Nova Minerals completes Estelle antimony plant engineering
Nova Minerals has finished engineering for its Alaska antimony pilot plant, moving the project into construction to target military-grade production.
Nova Minerals has completed the engineering and design phase for an antimony pilot processing plant at its Estelle project in Alaska. Construction activities are slated to begin this quarter, officially shifting the project into its execution phase. The operation is specifically targeting the production of antimony trisulfide.
Securing supply chains for military-grade minerals presents a clear strategic opportunity for the company. The Estelle facility is engineered to meet the strict antimony trisulfide specifications established by the US Department of War. By utilising a cleaner hydrometallurgical processing method, Nova intends to generate a filtered and dried final product ready for direct shipment or further downstream applications.

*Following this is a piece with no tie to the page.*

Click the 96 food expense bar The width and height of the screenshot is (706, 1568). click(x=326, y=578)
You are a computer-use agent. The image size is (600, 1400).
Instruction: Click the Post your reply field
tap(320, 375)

The logistics of the pilot operation rely on two distinct Alaskan locations. Bulk sample material will be extracted from the Stibium and Styx deposits within the broader Estelle project claims. This raw stibnite-bearing material will first move to the Whiskey Bravo site for front-end primary processing before being transported to Port MacKenzie for final concentration and refining.

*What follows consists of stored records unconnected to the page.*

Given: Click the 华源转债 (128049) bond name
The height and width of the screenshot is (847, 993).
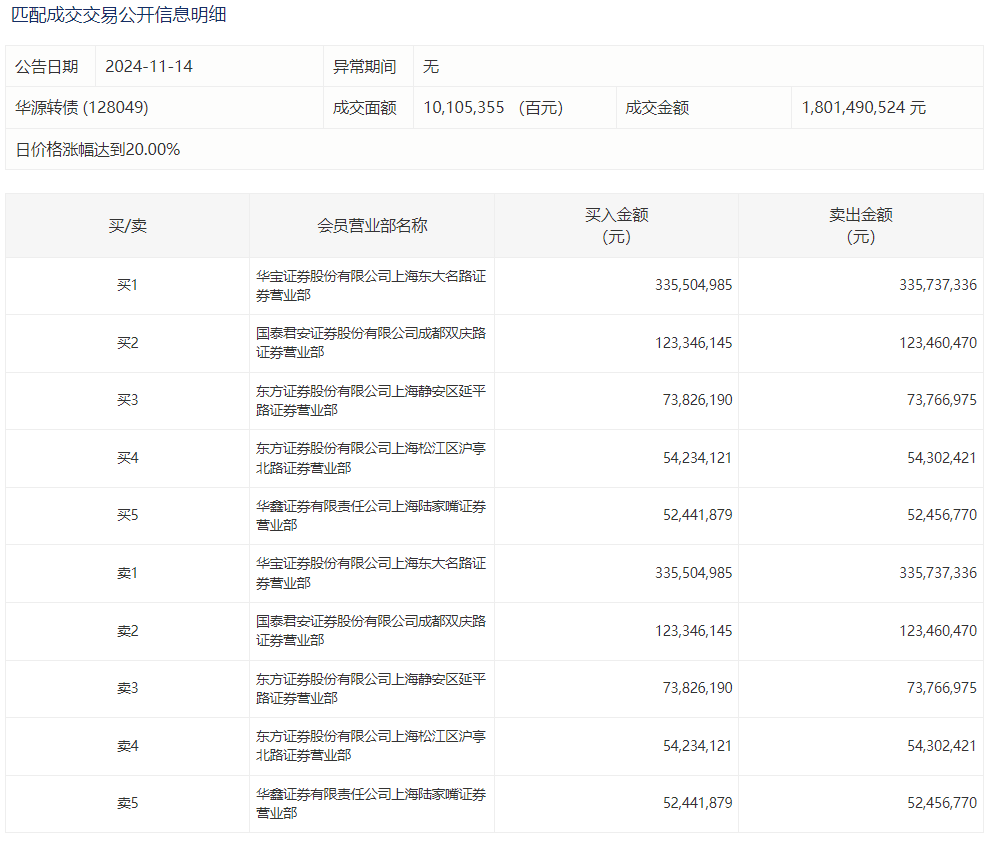Looking at the screenshot, I should click(82, 107).
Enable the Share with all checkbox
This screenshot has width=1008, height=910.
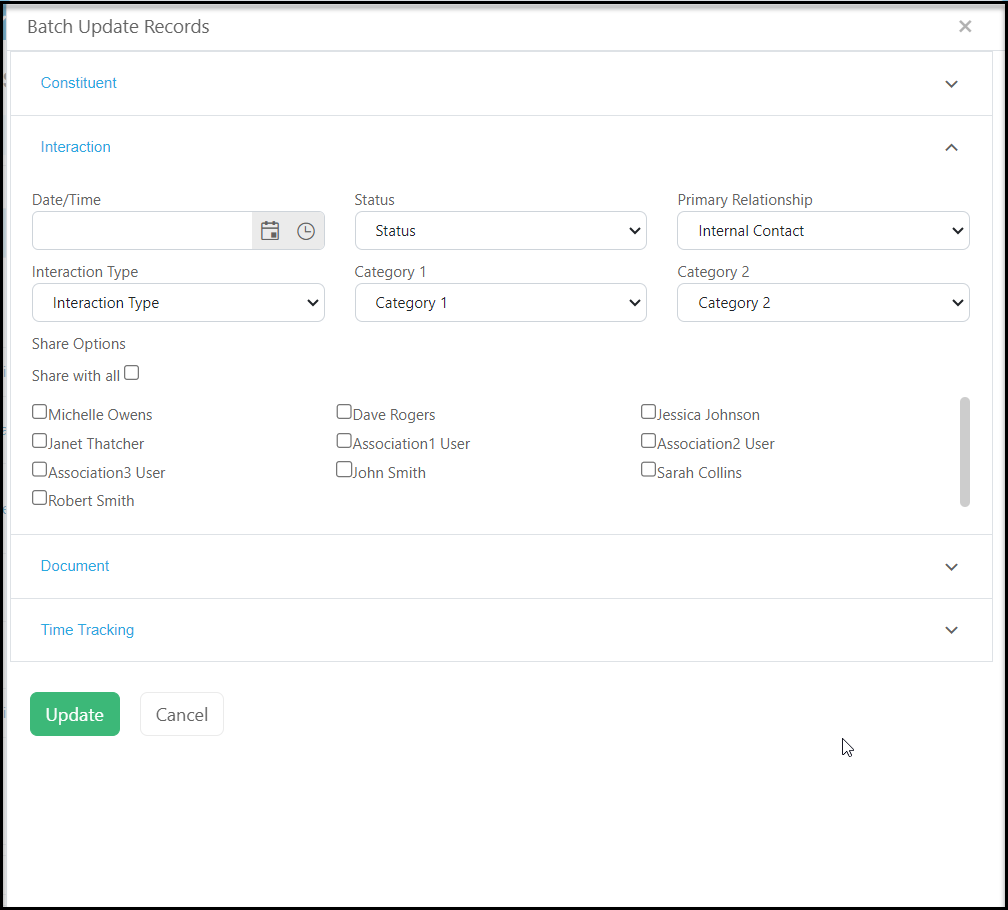coord(132,373)
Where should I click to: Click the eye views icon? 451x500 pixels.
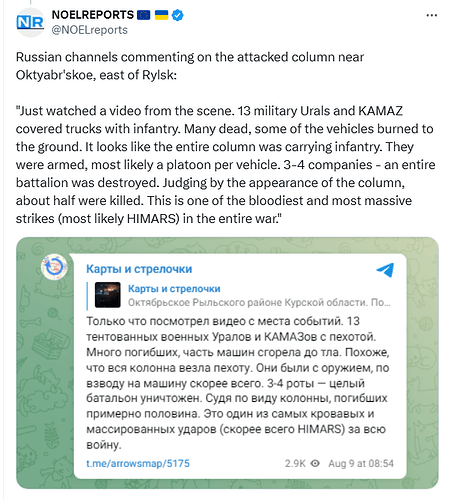click(315, 463)
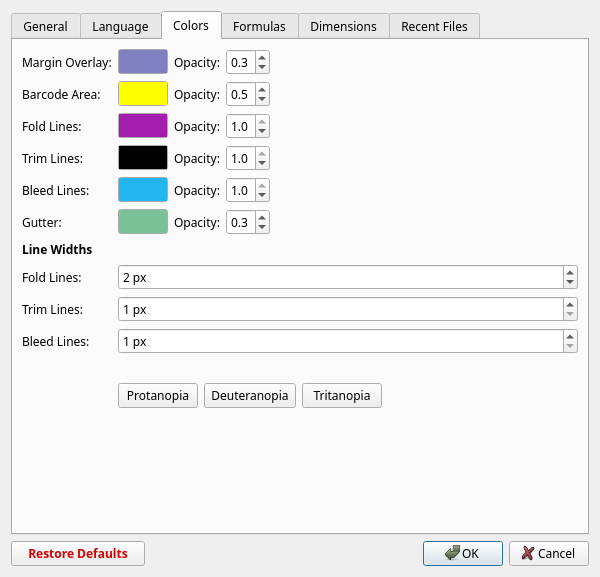Switch to the General tab
Screen dimensions: 600x577
point(45,26)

Capital efficiency and timeline management appear to be central to the company's execution strategy. Nova has procured more than 40 containers of heavy equipment from a recently decommissioned North American processing facility. This approach bypasses traditional manufacturing queues to reduce procurement times, with crushers, a ball mill, ore sorters, screens, flotation cells, and conveyors either already delivered or currently in transit.

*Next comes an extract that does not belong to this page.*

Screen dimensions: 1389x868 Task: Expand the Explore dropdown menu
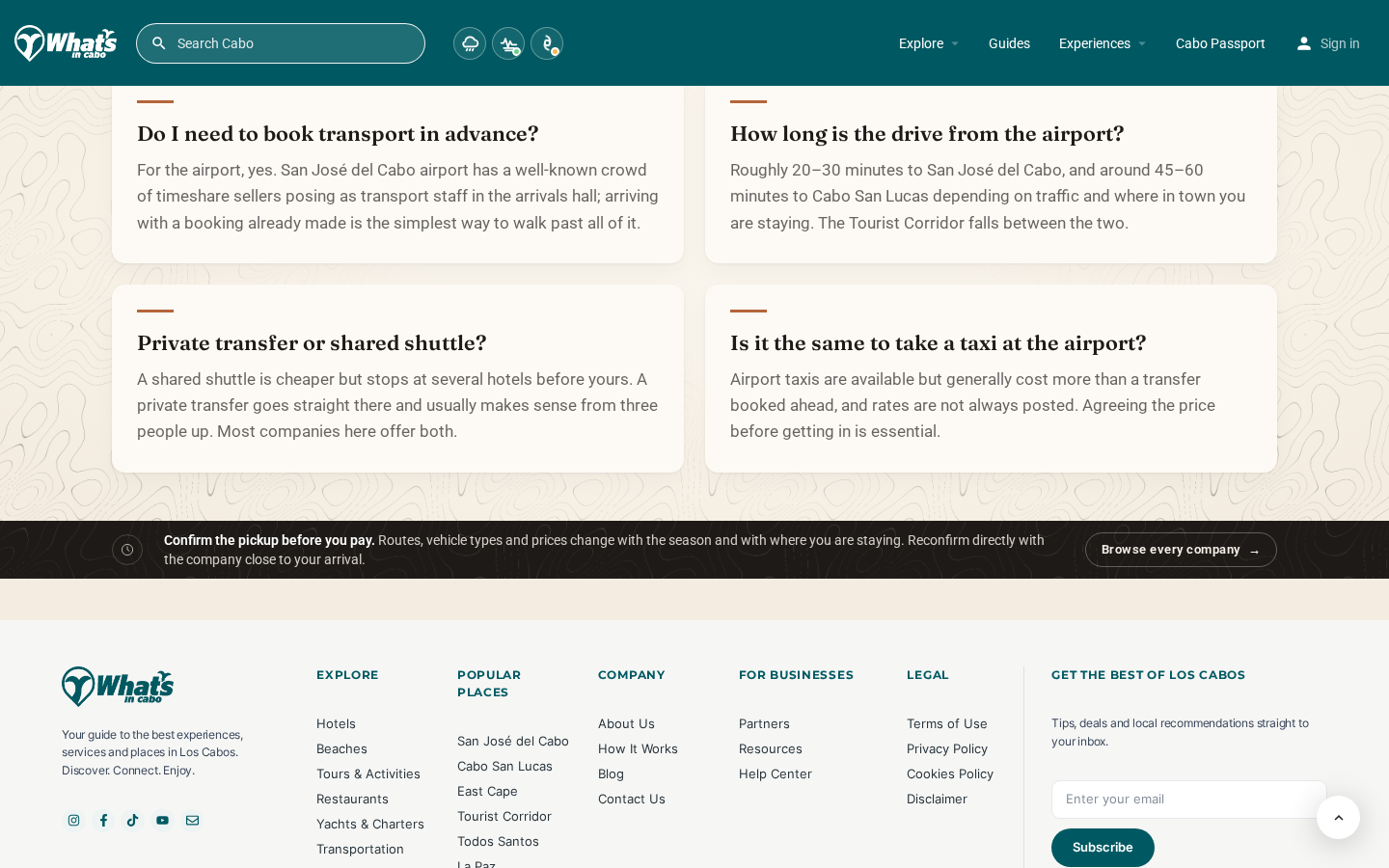[929, 43]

The facility utilises a modular design, a structure that allows for future expansion into additional refining circuits such as antimony trioxide and antimony metal production. This gives investors a clear view of potential future revenue streams beyond the initial pilot phase.
"We continue to make rapid progress on the antimony project and remain ahead of schedule, with another major milestone now completed," said Christopher Gerteisen, CEO of Nova Minerals. "The engineering and design plan has been developed based on extensive metallurgical test work and process flowsheet development. With this work complete, and procurement of key equipment now finalised, the project has entered the execution phase."